• **Exercise requirements**
Extract all records. Keep each one exact.

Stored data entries
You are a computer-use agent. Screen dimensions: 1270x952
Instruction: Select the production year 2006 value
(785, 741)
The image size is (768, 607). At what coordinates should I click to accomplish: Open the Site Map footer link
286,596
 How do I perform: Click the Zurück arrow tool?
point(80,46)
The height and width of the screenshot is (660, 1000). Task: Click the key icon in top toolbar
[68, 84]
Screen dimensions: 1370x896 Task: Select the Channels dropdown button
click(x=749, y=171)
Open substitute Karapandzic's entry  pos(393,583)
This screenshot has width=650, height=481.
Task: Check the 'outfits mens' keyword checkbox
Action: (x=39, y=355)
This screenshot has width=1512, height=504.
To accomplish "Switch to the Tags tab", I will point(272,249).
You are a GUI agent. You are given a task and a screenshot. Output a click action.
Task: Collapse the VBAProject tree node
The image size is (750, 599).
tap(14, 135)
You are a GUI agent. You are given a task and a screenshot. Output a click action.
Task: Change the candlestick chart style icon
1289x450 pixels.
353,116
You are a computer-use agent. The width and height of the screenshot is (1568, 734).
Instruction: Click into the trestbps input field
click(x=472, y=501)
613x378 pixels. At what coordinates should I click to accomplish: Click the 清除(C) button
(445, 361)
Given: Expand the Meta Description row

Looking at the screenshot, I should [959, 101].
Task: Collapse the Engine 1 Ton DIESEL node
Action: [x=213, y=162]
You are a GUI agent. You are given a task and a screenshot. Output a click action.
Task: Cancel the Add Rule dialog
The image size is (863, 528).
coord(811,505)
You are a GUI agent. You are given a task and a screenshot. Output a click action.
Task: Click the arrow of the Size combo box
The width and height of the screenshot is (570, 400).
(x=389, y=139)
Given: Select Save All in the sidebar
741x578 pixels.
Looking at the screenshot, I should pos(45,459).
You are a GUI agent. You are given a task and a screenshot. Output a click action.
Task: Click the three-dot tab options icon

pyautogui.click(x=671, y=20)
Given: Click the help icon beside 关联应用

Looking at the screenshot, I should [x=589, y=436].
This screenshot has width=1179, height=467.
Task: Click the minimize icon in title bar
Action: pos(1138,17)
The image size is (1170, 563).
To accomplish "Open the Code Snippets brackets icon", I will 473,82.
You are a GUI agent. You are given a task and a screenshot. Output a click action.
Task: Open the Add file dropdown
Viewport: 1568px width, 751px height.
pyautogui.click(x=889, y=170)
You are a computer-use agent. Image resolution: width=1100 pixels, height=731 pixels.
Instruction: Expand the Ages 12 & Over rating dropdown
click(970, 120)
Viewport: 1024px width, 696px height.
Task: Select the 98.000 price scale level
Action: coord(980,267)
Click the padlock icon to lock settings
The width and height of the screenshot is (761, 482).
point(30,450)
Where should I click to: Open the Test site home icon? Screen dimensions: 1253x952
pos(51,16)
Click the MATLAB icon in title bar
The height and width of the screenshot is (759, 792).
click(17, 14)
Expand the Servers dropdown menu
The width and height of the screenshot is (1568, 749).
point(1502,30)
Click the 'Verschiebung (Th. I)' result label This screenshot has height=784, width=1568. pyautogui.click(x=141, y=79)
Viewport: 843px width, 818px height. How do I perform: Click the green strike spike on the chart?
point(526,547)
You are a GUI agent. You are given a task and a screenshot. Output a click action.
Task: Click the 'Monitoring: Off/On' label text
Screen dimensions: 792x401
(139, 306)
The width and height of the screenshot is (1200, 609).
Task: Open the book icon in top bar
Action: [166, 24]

• **The answer**
You are a computer-use agent. Screen dimensions: 1270x952
Instruction: Select the production year 2006 value
(785, 741)
The image size is (768, 607). At what coordinates should I click to accomplish: Open the Site Map footer link
286,596
 How do I perform: Click the Zurück arrow tool?
point(80,46)
The height and width of the screenshot is (660, 1000). Task: Click the key icon in top toolbar
[68, 84]
Screen dimensions: 1370x896 Task: Select the Channels dropdown button
click(x=749, y=171)
Open substitute Karapandzic's entry  pos(393,583)
This screenshot has width=650, height=481.
Task: Check the 'outfits mens' keyword checkbox
Action: (x=39, y=355)
This screenshot has width=1512, height=504.
To accomplish "Switch to the Tags tab", I will point(272,249).
You are a GUI agent. You are given a task and a screenshot. Output a click action.
Task: Collapse the VBAProject tree node
The image size is (750, 599).
tap(14, 135)
You are a GUI agent. You are given a task and a screenshot. Output a click action.
Task: Change the candlestick chart style icon
1289x450 pixels.
353,116
You are a computer-use agent. The width and height of the screenshot is (1568, 734).
Instruction: Click into the trestbps input field
click(x=472, y=501)
613x378 pixels. At what coordinates should I click to accomplish: Click the 清除(C) button
(445, 361)
Given: Expand the Meta Description row

Looking at the screenshot, I should [959, 101].
Task: Collapse the Engine 1 Ton DIESEL node
Action: [x=213, y=162]
You are a GUI agent. You are given a task and a screenshot. Output a click action.
Task: Cancel the Add Rule dialog
The image size is (863, 528).
coord(811,505)
You are a GUI agent. You are given a task and a screenshot. Output a click action.
Task: Click the arrow of the Size combo box
The width and height of the screenshot is (570, 400).
(x=389, y=139)
Given: Select Save All in the sidebar
741x578 pixels.
Looking at the screenshot, I should pos(45,459).
You are a GUI agent. You are given a task and a screenshot. Output a click action.
Task: Click the three-dot tab options icon

pyautogui.click(x=671, y=20)
Given: Click the help icon beside 关联应用

Looking at the screenshot, I should [x=589, y=436].
This screenshot has width=1179, height=467.
Task: Click the minimize icon in title bar
Action: pos(1138,17)
The image size is (1170, 563).
To accomplish "Open the Code Snippets brackets icon", I will 473,82.
You are a GUI agent. You are given a task and a screenshot. Output a click action.
Task: Open the Add file dropdown
Viewport: 1568px width, 751px height.
pyautogui.click(x=889, y=170)
You are a computer-use agent. Image resolution: width=1100 pixels, height=731 pixels.
Instruction: Expand the Ages 12 & Over rating dropdown
click(970, 120)
Viewport: 1024px width, 696px height.
Task: Select the 98.000 price scale level
Action: coord(980,267)
Click the padlock icon to lock settings
The width and height of the screenshot is (761, 482).
point(30,450)
Where should I click to: Open the Test site home icon? Screen dimensions: 1253x952
pos(51,16)
Click the MATLAB icon in title bar
The height and width of the screenshot is (759, 792).
click(17, 14)
Expand the Servers dropdown menu
The width and height of the screenshot is (1568, 749).
point(1502,30)
Click the 'Verschiebung (Th. I)' result label This screenshot has height=784, width=1568. pyautogui.click(x=141, y=79)
Viewport: 843px width, 818px height. How do I perform: Click the green strike spike on the chart?
point(526,547)
You are a GUI agent. You are given a task and a screenshot. Output a click action.
Task: Click the 'Monitoring: Off/On' label text
Screen dimensions: 792x401
(139, 306)
The width and height of the screenshot is (1200, 609).
Task: Open the book icon in top bar
Action: [166, 24]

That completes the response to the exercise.